Every once in a while, the Crumb Saver household shares a snapshot of a recent crumb-saving (or wasting!) incident on A Random Crumb. This column is proof that, hey, we’re people just like you! Prepare for a little randomness, a little embarrassment, but hopefully mostly encouragement. You’ll get a sneak peek at what we actually do to save (or NOT save) in real life, which is motivation to us to stay crumby (in the good way) and (hopefully) inspiration for you join in the crumb-saving action too!
Shopping for clothes isn’t one of my favorite activities. I’m just not into fashion or haberdashery generally. This is not to say that I don’t like looking sharp and dapper, but I just don’t relish the thought of spending lots of money on new clothes that pretty much goes to $0 in resale value once the tag comes off. It’s about the quickest depreciating asset I can imagine buying. Nevertheless, clothing is a necessity (unless you’re like my 95 year-old grandfather who spends his days gardening in nothing more than a pair of shorts back in balmy Southeast Asia), so we Crumb Savers view this as an essential element of our lifestyle to keep trim.
Recently I’ve needed some new khaki pants. This is due to a combination of them wearing out and because I’ve “outgrown” them…and I’ve not grown any taller…<ahem>. So since Deb and I have been visiting my parents in California this past week, we decided to make a family trip to the local Salvation Army thrift store. My family used to turn our noses up at thrift stores with the dismissive thought of “What good thing can come from junk that people wanted to give away?” Apparently a whole lot!
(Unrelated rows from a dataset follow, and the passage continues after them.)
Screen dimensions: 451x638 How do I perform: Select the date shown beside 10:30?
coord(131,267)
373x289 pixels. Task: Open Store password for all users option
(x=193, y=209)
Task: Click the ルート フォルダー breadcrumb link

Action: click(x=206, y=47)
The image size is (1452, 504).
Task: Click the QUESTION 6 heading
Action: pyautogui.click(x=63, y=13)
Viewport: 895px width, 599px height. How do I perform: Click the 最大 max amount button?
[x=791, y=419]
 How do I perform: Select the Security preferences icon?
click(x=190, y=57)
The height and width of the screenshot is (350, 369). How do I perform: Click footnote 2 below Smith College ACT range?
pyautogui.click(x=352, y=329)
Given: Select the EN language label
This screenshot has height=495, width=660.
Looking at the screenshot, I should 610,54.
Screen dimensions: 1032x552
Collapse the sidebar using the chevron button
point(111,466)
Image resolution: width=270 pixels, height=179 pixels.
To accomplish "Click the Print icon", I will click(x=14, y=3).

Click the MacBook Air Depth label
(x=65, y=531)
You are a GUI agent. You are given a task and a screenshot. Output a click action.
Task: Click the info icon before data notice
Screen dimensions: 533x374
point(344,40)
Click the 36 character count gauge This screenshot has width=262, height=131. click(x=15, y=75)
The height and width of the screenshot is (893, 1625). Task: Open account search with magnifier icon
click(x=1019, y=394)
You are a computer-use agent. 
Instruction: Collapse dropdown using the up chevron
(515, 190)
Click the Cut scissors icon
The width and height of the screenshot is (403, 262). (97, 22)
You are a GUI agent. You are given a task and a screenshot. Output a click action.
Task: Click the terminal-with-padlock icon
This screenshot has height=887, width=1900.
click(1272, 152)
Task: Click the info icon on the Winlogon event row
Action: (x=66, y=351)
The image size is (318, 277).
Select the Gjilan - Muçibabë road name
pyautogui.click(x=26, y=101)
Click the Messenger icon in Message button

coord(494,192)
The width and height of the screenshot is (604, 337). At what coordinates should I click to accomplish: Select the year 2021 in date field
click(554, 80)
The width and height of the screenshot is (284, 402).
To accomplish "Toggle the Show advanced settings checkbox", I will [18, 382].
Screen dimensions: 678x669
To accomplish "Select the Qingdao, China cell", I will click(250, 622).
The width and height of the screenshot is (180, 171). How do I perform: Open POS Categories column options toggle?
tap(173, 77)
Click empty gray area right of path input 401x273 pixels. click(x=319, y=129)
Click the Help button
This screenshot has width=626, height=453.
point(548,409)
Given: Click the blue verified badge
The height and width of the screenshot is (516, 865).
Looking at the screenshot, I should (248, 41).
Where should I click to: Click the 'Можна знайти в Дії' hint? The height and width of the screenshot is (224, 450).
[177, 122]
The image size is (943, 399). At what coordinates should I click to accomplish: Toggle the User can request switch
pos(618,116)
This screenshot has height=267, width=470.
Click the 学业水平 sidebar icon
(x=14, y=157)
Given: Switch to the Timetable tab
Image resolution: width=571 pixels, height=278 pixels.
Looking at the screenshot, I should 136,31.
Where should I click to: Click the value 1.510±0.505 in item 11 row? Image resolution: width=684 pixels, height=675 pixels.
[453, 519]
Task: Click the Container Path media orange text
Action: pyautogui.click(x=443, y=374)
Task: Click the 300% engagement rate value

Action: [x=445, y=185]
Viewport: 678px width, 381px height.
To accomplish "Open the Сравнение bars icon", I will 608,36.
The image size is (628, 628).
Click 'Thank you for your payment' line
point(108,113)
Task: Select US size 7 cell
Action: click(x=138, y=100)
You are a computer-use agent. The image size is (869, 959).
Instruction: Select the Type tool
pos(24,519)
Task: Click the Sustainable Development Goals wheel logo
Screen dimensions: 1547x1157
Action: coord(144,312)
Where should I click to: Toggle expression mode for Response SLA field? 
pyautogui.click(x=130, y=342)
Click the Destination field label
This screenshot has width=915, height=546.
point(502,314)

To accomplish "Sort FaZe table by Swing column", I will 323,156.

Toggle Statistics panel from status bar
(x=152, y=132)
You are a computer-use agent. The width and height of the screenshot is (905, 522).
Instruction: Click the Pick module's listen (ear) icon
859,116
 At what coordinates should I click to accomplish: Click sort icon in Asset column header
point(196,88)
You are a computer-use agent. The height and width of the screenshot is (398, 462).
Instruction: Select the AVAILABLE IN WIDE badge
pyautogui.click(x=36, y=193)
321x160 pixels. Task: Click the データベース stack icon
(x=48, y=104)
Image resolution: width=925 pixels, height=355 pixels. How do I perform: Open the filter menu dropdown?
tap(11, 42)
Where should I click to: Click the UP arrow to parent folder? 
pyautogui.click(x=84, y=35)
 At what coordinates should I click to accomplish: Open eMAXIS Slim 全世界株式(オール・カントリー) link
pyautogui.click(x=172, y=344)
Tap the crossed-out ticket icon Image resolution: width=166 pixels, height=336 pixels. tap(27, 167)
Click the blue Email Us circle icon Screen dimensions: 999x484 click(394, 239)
It was “10 for $10” day at the Salvation Army, which meant each piece of clothing was $1…only jackets were excluded. I sifted through the men’s rack and tried on every pair of pants my size; eventually finding 3 pairs of excellent condition, like-new khakis. But that’s not all! My dad also found a nice Banana Republic shirt to match my newfound khakis. So my new outfit of 3 pairs of pants and a shirt ended up costing $4. I don’t mind clothes shopping so much it it’s like this!
So even though I’m by no means a fashionista and have a disdain toward taking selfies, here’s a photo of the spoils:
And this doesn’t even include the pair of black leather boots that Deb found for $2.62, or the CFL light bulbs my dad got for $1 that usually retail for over $10 each, or any of the other stuff we got for other family members.
Shopping at thrift stores is like going searching for treasure. You need to be patient and to be willing to dig. If you haven’t tried it, take it from a guy who used to smirk at the sound of Goodwill or Salvation Army, there’s treasure to be found in them piles of discarded junk! Happy treasure hunting!